1763018 Members
2743 Online
108909 Solutions
New Discussion юеВ

Re: EVA Releveling

 
SOLVED
Go to solution
Bill Mace
Occasional Advisor

EVA Releveling

When a disk fails, the EVA relevels and distributes the data to the remaining disk. In a frame with 168 disks in one group, configured for maximun performance and 4 disks for double sparing (protection level) the rebuild time is taking multiple days. The EVA's are running at 95% + occupancy. The latest Best Practise document states that only 5GB of free space are required for maintenance. Free space has nothing to do with the rebuild process other that having less to rebuild. Host i/o's accessing the EVA during rebuilding of the array imppacts the process. Is there anything other than limiting host i/o's that will speed up this process. I can not find any documentation on how the rebuild process works. I am concerned that when an EVA is at 98% and is bebuilding that another failure will cause it to corupt data.
30 REPLIES 30
Uwe Zessin
Honored Contributor
Solution

Re: EVA Releveling

A disk failure is followed by two tasks:

- the recovery
it does the minimum work to restore redundancy

- the leveling
it makes sure that user data is equally distributed over the disks


If another disk fails during recovery, it depends on the 'location' of the disk if data loss is the result or not (same as a traditional RAID system). The EVA divides its disk groups into different failure domains called RSS (Redundant Storage Set). It can tolerate the loss of multiple disks as long as each disk belonged to a different RSS.
.
Bill Mace
Occasional Advisor

Re: EVA Releveling

Uwe,
I totally agree, but the EVA is at risk during the reconstruct of the RSS's. If the RSS reconstruct is coompllete then the EVA can handle another failure and resart a new releveling process. I understand that it reconstructs RSS, thern relevels Vraid5, then relevels VRaid1. The only time that it is critical is during the reconstruct of the RSS's. Outside of suspending I/O's (not possible in production), is there any other way to shorten the releveing time, still using 168 disk group, The EVA's are all running with 98%+ occupancy.
Thanks Bill
Uwe Zessin
Honored Contributor

Re: EVA Releveling

Bill,

this is nothing different than any other storage array that is not running some kind of ADG/RAID-6/RAID-5DP or whatever the vendor calls his implementation of 'double protection'. If too many disks fail, the data is gone :-(

I am not aware that there is any way to 'tune' the leveling process, make it faster, slower, suspend it...
.
Mario_66
Valued Contributor

Re: EVA Releveling

Hi,

can you clarify your first statement: Rebuild takes multiple days?

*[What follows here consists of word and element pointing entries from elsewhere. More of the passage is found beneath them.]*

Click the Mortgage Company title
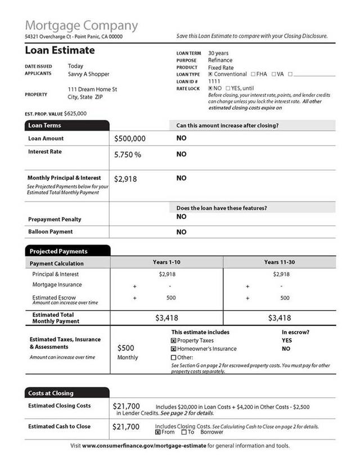(x=81, y=25)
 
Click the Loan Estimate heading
(x=60, y=51)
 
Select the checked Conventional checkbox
(x=210, y=74)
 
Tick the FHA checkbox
(x=253, y=74)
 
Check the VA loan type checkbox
(x=274, y=74)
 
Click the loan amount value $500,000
(x=129, y=138)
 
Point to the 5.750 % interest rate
(x=127, y=154)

What do you mean by that? Reconstruction or migration with or without leveling?

Can you point me to the best practise document that you mentioned here?

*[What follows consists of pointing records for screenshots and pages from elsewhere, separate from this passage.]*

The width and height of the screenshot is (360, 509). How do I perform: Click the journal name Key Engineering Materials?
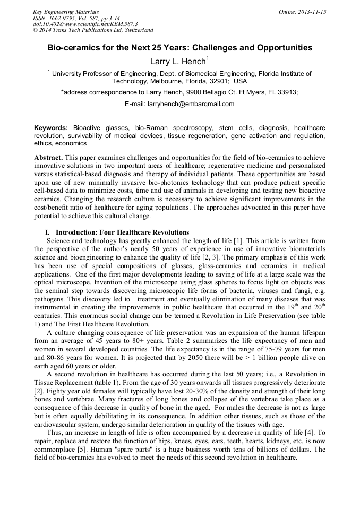66,12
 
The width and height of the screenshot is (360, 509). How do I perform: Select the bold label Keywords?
51,128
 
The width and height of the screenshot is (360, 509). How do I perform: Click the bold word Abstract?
48,158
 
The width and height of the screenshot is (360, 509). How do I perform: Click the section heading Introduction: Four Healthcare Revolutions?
122,232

If I understand you correctly then the most problematical situation could be (Vraid0 is problematical by design ;o):

Vraid5, one failed disk. During reconstruction phase another disk in the same RSS has failed. But it does not neccessary mean that you lose your data. It depends about failure type.

I would say that it is not EVA specific issue. It is RAID5 limitation by design if we are talking about RAID5 by definition.

BTW, I would not say that more free space will not speed up rebuilding process.

Regards,
M.

David Ell
Advisor

Re: EVA Releveling

I am having the same problem... The question here is not redundancy but one of the time it takes to relevel an entire disk group.
I have pinged HP on this and was told there is no way to "prioritize" the releveling process. What makes it worse is the more host IO the longer leveling takes....
Mario_66
Valued Contributor

Re: EVA Releveling

Hi,

that's true, but what is a problem if the leveling is running longer then expected?

I am not aware of any impact on data availability or data integrity. Leveling is optimization process and the most of the storages have some kind of it.

Maybe I missed something?

Regards,
M.
David Ell
Advisor

Re: EVA Releveling

It the the management overhead... Best practices states that you should wait for leveling to complete before replacing a drive. In addition, if you are experiencing drive failures often, you would never "catch up"
Mario_66
Valued Contributor

Re: EVA Releveling

Hi,

"The Best Practise" says that you should wait for the reconstruction to complete, not leveling.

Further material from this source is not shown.